Intel® FPGA SDK for OpenCL™ Pro Edition: Best Practices Guide

ID 683521
Date 12/19/2022
Public
Document Table of Contents

8.3.2. Preloading Data to Local Memory

Local memory is considerably smaller than global memory, but it has significantly higher throughput and much lower latency. Unlike global memory accesses, the kernel can access local memory randomly without any performance penalty. When you structure your kernel code, attempt to access the global memory sequentially, and buffer that data in on-chip local memory before your kernel uses the data for calculation purposes.

The Intel® FPGA SDK for OpenCL™ Offline Compiler implements OpenCL™ local memory in on-chip memory blocks in the FPGA. On-chip memory blocks have two read and write ports, and they can be clocked at an operating frequency that is double the operating frequency of the OpenCL kernels.
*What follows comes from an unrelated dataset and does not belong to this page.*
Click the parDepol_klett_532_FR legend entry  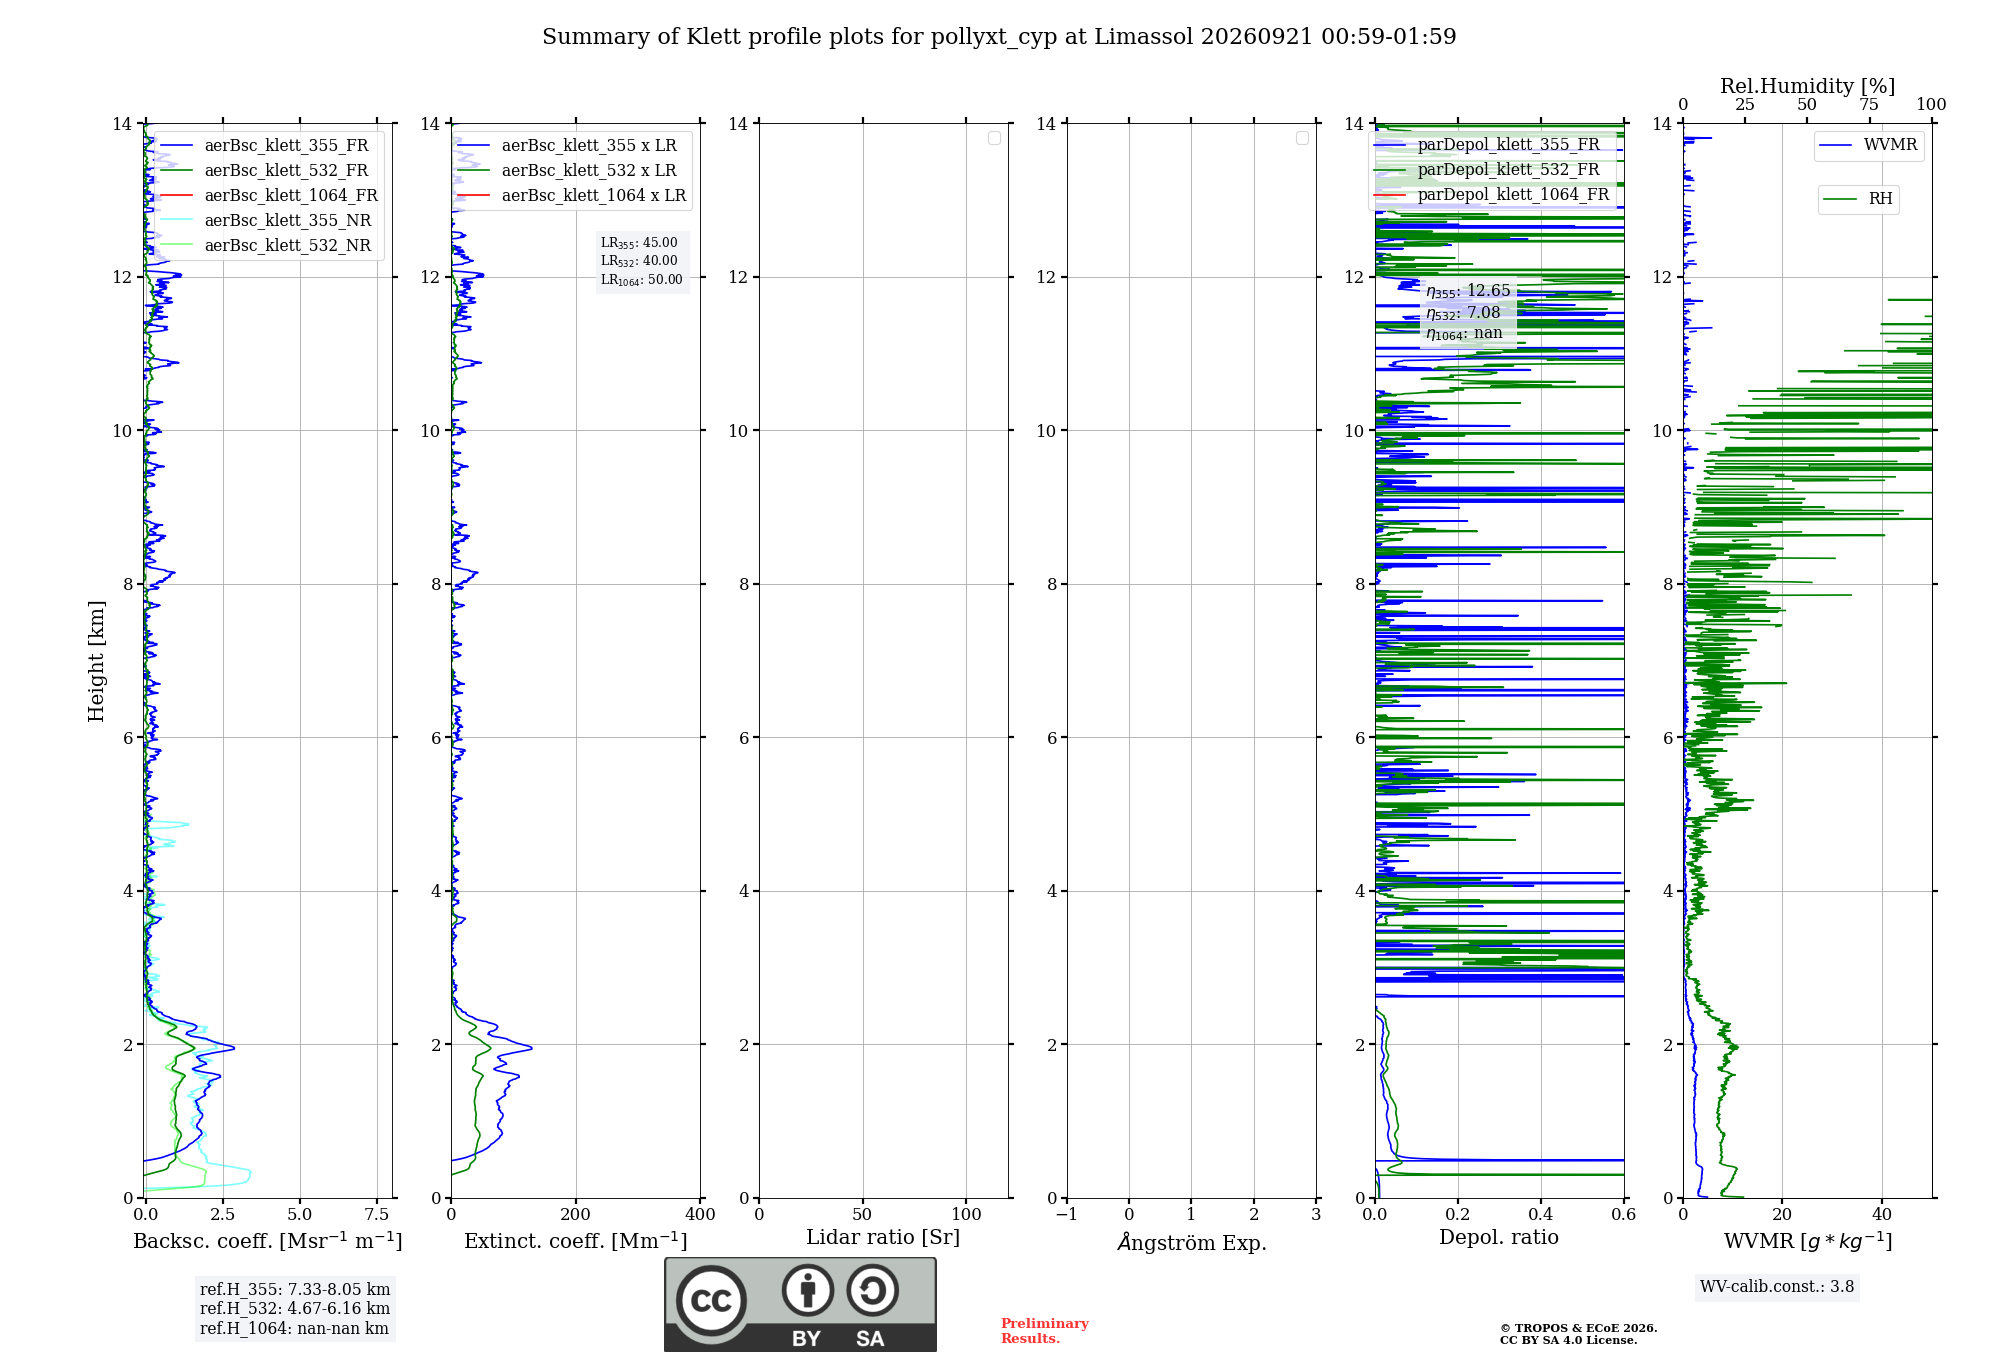(x=1490, y=170)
This doubling of the clock frequency allows the memory to be “double pumped,” resulting in twice the bandwidth from the same memory. As a result, each on-chip memory block supports up to four simultaneous accesses.
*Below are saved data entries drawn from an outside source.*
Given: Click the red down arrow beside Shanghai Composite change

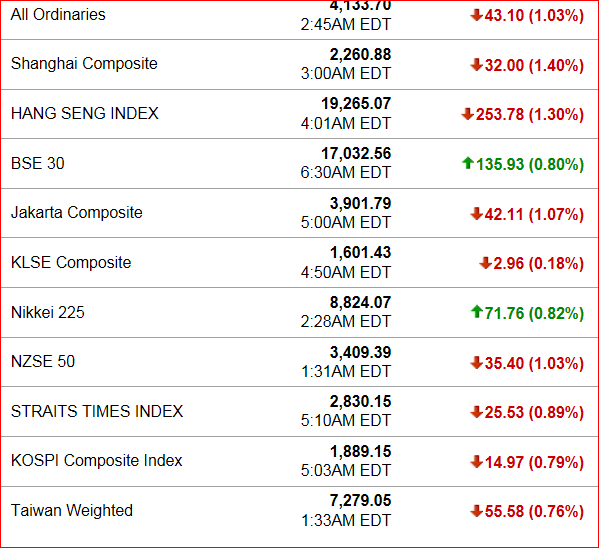Looking at the screenshot, I should [x=476, y=65].
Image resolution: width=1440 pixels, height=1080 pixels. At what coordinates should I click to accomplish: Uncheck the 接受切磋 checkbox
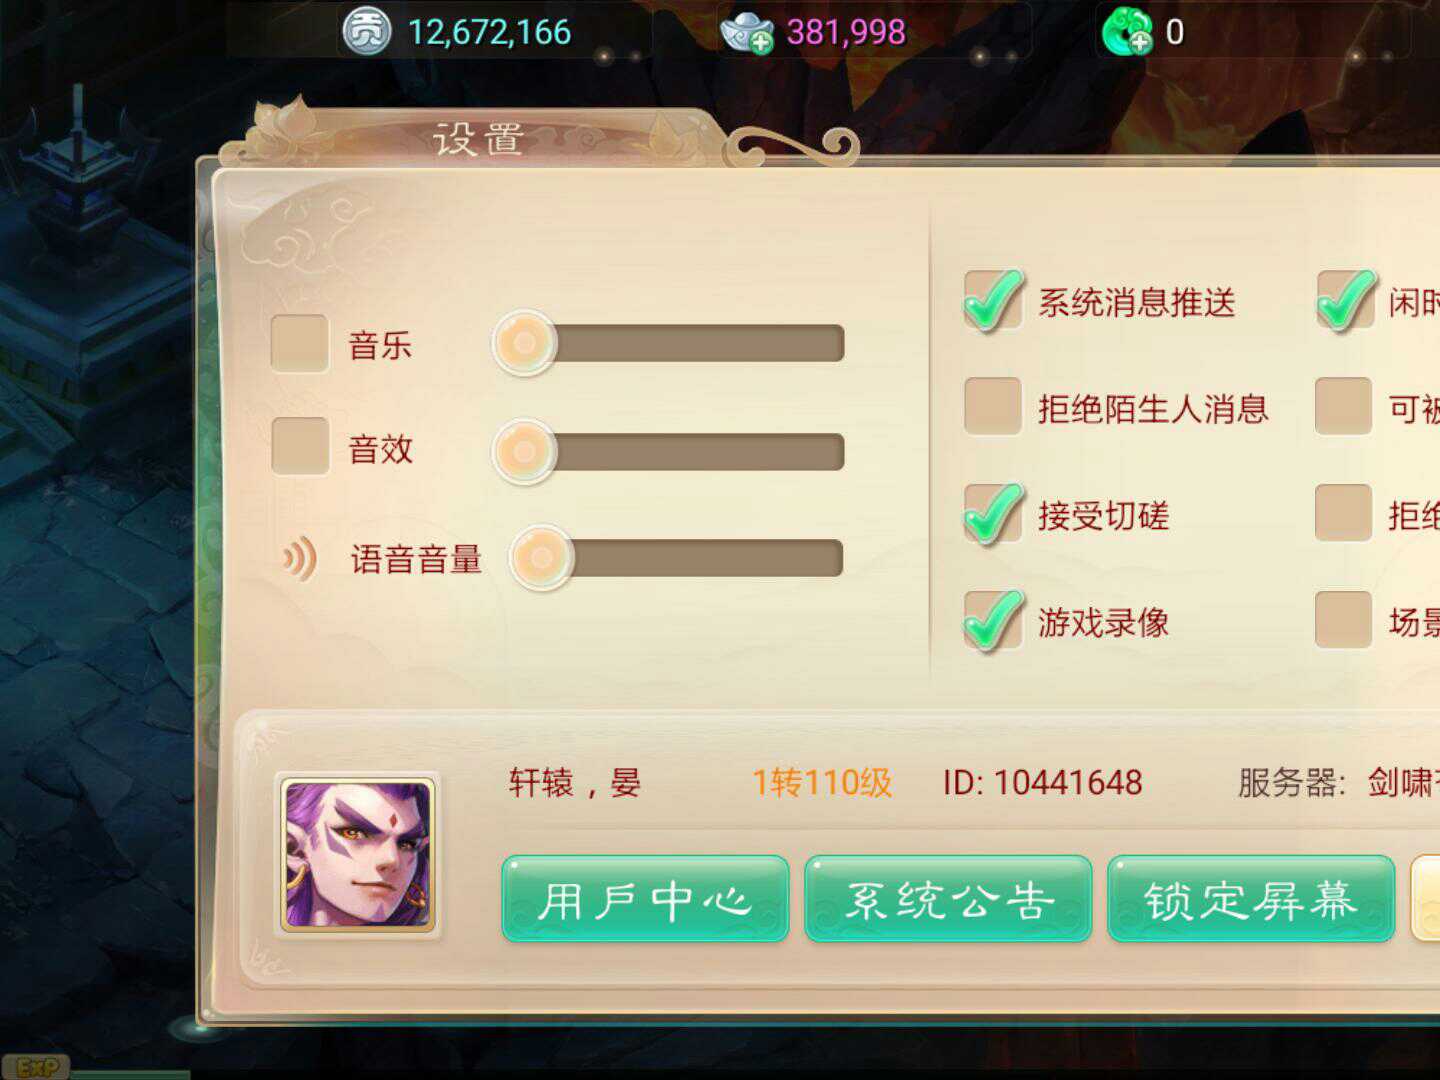tap(993, 514)
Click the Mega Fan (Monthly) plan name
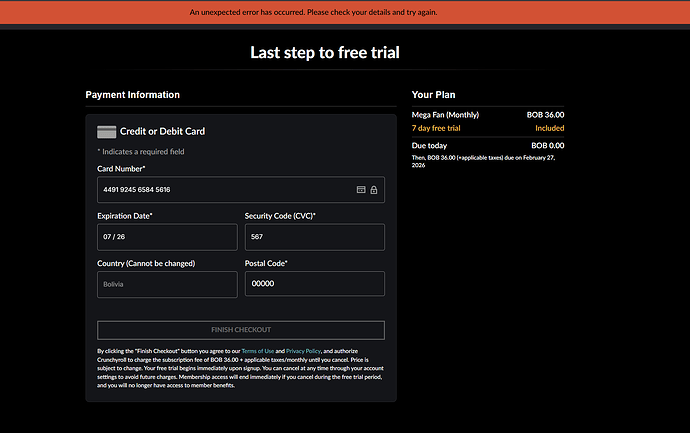 [446, 115]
Ideally, the accesses to each bank are distributed uniformly across the on-chip memory blocks of the bank. Because only four simultaneous accesses to an on-chip memory block are possible in a single clock cycle, distributing the accesses helps avoid bank contention.
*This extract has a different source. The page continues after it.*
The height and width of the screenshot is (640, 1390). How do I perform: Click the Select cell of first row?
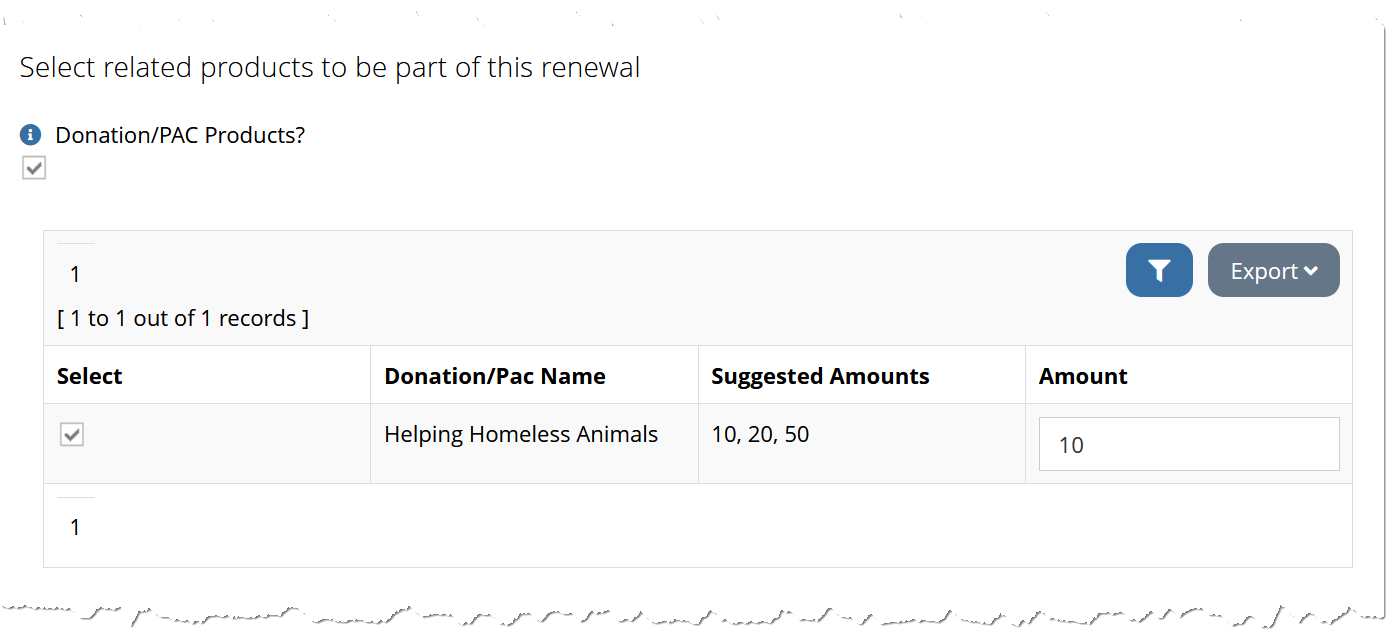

This banking configuration is usually effective; however, the offline compiler must create a complex memory system to accommodate a large number of banks. A large number of banks might complicate the arbitration network and can reduce the overall system performance.

Because the offline compiler implements local memory that resides in on-chip memory blocks in the FPGA, the offline compiler must choose the size of local memory systems at compilation time. The method the offline compiler uses to determine the size of a local memory system depends on the local data types used in your OpenCL code.

Optimizing Local Memory Accesses

To optimize local memory access efficiency, consider the following guidelines:

  • Implementing certain optimizations techniques, such as loop unrolling, might lead to more concurrent memory accesses.
    CAUTION:
    Increasing the number of memory accesses can complicate the memory systems and degrade performance.

  • Simplify the local memory subsystem by limiting the number of unique local memory accesses in your kernel to four or less, whenever possible.

    You achieve maximum local memory performance when there are four or less memory accesses to a local memory system. If the number of accesses to a particular memory system is greater than four, the offline compiler arranges the on-chip memory blocks of the memory system into a banked configuration.

  • If you have function scope local data, the offline compiler statically sizes the local data that you define within a function body at compilation time. You should define local memories by directing the offline compiler to set the memory to the required size, rounded up to the closest value that is a power of two.

  • Avoid the use of the local_mem_size attribute. Use the __local kernel variable instead of __local kernel arguments.

    For more information, refer to the Programming Strategies for Optimizing Pointer-to-Local Memory Size section of the Intel® FPGA SDK for OpenCL™ Pro Edition Programming Guide.

  • When accessing local memory, use the simplest address calculations possible and avoid pointer math operations that are not mandatory.

    Intel® recommends this coding style to reduce FPGA resource utilization and increase local memory efficiency by allowing the offline compiler to make better guarantees about access patterns through static code analysis. Complex address calculations and pointer math operations can prevent the offline compiler from creating independent memory systems representing different portions of your data, leading to increased area usage and decreased runtime performance.

  • Avoid storing pointers to memory whenever possible. Stored pointers often prevent static compiler analysis from determining the data sets accessed, when the pointers are subsequently retrieved from memory. Storing pointers to memory almost always leads to suboptimal area and performance results.

  • Create local array elements that are a power of 2 bytes to allow the offline compiler to provide an efficient memory configuration.

    Whenever possible, the offline compiler automatically pads the elements of the local memory to be a power of 2 to provide a more efficient memory configuration. For example, if you have a struct containing 3 chars, the offline compiler pads it to 4 bytes, instead of creating a narrower and deeper memory with multiple accesses (that is, a 1-byte wide memory configuration). However, there are cases where the offline compiler might not pad the memory, such as when the kernel accesses local memory indirectly through pointer arithmetic.

    To determine if the offline compiler has padded the local memory, review the memory dimensions in the Kernel Memory Viewer. If the offline compiler fails to pad the local memory, it prints the following message in the area report:

    Memory system contains arrays whose element size is not a power of two.  This may result in extra loads and stores, leading to stalls.  Try padding structs to a power of two, or break them into multiple arrays of smaller elements.